* **DANE ROBOCZE**

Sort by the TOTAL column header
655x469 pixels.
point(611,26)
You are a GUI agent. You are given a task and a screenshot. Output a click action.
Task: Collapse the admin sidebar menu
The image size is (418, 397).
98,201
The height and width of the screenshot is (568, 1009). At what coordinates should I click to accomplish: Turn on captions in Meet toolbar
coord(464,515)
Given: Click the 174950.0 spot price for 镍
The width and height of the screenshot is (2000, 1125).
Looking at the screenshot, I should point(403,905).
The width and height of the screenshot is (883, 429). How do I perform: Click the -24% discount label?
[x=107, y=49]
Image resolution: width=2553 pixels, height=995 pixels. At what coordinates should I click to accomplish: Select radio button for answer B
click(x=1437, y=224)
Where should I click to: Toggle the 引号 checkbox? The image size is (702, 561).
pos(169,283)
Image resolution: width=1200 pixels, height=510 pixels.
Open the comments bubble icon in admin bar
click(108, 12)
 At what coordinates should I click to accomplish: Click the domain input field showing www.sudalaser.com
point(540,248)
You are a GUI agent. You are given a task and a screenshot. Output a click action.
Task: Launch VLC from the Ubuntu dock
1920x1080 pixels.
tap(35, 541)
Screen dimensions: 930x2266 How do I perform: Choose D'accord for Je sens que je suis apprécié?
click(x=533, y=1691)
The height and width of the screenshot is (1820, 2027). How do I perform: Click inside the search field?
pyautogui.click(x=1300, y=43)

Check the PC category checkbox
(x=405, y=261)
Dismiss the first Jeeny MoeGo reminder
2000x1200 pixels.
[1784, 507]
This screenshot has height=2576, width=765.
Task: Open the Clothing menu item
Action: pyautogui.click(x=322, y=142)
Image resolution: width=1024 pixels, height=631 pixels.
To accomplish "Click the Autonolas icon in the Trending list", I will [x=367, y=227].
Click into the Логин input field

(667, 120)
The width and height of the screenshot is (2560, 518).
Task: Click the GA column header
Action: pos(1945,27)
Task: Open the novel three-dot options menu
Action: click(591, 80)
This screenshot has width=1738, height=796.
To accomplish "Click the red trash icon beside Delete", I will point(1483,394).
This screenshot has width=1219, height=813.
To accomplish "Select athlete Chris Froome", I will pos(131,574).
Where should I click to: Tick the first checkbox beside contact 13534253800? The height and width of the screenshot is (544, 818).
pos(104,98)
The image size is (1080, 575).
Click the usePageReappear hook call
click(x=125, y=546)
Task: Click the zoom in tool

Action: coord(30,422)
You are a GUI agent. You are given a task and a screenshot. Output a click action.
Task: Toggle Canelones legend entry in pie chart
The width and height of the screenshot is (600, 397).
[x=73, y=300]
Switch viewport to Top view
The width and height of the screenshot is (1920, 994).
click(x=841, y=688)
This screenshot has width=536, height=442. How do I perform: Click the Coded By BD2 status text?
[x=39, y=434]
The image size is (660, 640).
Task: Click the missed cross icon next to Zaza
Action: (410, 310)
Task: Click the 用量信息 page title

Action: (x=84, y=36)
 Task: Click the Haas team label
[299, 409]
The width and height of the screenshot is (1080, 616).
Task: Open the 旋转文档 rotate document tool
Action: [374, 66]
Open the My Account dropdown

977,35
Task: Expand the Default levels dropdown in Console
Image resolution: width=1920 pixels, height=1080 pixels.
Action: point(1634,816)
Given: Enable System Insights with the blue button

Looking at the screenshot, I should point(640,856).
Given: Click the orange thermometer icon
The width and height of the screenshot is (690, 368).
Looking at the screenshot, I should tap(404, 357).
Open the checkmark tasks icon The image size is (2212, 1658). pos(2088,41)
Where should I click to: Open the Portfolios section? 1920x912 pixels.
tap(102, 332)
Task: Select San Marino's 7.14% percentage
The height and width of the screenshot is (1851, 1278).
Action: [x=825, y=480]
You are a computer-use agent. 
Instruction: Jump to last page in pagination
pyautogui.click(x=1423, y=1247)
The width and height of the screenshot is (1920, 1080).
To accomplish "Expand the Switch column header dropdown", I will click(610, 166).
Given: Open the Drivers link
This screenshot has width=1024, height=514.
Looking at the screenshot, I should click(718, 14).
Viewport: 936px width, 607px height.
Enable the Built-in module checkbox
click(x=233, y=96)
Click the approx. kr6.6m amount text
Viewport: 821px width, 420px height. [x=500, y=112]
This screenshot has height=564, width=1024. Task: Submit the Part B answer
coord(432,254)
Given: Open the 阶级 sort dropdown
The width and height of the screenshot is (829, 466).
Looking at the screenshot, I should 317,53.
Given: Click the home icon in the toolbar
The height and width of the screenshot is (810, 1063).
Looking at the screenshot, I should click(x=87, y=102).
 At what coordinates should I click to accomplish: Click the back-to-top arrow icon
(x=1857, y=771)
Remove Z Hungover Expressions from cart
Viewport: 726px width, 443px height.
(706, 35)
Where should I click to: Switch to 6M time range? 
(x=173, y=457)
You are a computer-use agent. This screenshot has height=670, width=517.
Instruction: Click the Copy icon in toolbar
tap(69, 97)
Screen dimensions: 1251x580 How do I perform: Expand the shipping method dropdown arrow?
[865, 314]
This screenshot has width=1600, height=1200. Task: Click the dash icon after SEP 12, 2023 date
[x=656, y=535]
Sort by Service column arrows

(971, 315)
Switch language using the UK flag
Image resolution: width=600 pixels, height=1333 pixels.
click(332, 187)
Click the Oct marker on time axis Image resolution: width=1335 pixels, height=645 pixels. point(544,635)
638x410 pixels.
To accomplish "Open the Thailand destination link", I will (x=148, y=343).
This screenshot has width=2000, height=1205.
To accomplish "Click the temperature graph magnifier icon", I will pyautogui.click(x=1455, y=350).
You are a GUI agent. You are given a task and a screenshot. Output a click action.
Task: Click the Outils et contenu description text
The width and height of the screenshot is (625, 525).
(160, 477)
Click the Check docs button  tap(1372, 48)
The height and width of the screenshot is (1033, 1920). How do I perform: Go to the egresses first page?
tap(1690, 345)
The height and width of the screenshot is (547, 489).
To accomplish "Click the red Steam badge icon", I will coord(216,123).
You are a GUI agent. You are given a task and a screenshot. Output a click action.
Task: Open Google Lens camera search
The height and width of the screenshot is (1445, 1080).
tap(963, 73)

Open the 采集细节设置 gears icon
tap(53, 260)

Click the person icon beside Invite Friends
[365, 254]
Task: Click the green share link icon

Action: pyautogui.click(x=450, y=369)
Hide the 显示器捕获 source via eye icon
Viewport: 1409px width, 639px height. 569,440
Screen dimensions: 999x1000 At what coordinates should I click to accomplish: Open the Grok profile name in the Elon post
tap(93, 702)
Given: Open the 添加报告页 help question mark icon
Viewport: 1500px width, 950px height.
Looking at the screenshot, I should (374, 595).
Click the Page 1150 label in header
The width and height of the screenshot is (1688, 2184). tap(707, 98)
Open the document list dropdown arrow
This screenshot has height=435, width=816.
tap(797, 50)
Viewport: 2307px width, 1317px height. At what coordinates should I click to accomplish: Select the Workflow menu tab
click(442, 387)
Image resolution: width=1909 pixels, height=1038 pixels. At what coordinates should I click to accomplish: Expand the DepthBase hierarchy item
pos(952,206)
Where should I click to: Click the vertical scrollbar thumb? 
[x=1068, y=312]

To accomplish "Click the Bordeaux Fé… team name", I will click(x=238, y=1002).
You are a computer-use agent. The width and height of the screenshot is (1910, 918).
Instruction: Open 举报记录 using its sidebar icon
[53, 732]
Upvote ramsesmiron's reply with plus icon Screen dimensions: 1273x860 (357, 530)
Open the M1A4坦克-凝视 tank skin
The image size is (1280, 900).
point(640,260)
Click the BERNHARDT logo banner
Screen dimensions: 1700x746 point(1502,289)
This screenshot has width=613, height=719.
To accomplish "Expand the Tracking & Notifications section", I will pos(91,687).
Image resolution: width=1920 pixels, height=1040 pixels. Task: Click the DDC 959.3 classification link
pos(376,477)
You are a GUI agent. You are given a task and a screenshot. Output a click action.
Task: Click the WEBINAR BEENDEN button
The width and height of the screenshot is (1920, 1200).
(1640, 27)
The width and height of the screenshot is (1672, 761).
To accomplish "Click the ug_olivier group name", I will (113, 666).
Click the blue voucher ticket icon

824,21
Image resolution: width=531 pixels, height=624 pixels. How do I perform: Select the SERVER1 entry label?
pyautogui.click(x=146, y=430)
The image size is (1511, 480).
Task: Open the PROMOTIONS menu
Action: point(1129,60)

* **CO NALEŻY ZROBIĆ**
Przepisz bez żadnych zmian rekordy od samego początku do wiersza z „Action: pyautogui.click(x=322, y=142)”, włącznie z tym wierszem.

* **ODPOWIEDŹ DO ĆWICZENIA**
Sort by the TOTAL column header
655x469 pixels.
point(611,26)
You are a GUI agent. You are given a task and a screenshot. Output a click action.
Task: Collapse the admin sidebar menu
The image size is (418, 397).
98,201
The height and width of the screenshot is (568, 1009). At what coordinates should I click to accomplish: Turn on captions in Meet toolbar
coord(464,515)
Given: Click the 174950.0 spot price for 镍
The width and height of the screenshot is (2000, 1125).
Looking at the screenshot, I should point(403,905).
The width and height of the screenshot is (883, 429). How do I perform: Click the -24% discount label?
[x=107, y=49]
Image resolution: width=2553 pixels, height=995 pixels. At what coordinates should I click to accomplish: Select radio button for answer B
click(x=1437, y=224)
Where should I click to: Toggle the 引号 checkbox? The image size is (702, 561).
pos(169,283)
Image resolution: width=1200 pixels, height=510 pixels.
Open the comments bubble icon in admin bar
click(108, 12)
 At what coordinates should I click to accomplish: Click the domain input field showing www.sudalaser.com
point(540,248)
You are a GUI agent. You are given a task and a screenshot. Output a click action.
Task: Launch VLC from the Ubuntu dock
1920x1080 pixels.
tap(35, 541)
Screen dimensions: 930x2266 How do I perform: Choose D'accord for Je sens que je suis apprécié?
click(x=533, y=1691)
The height and width of the screenshot is (1820, 2027). How do I perform: Click inside the search field?
pyautogui.click(x=1300, y=43)

Check the PC category checkbox
(x=405, y=261)
Dismiss the first Jeeny MoeGo reminder
2000x1200 pixels.
[1784, 507]
This screenshot has height=2576, width=765.
Task: Open the Clothing menu item
Action: pyautogui.click(x=322, y=142)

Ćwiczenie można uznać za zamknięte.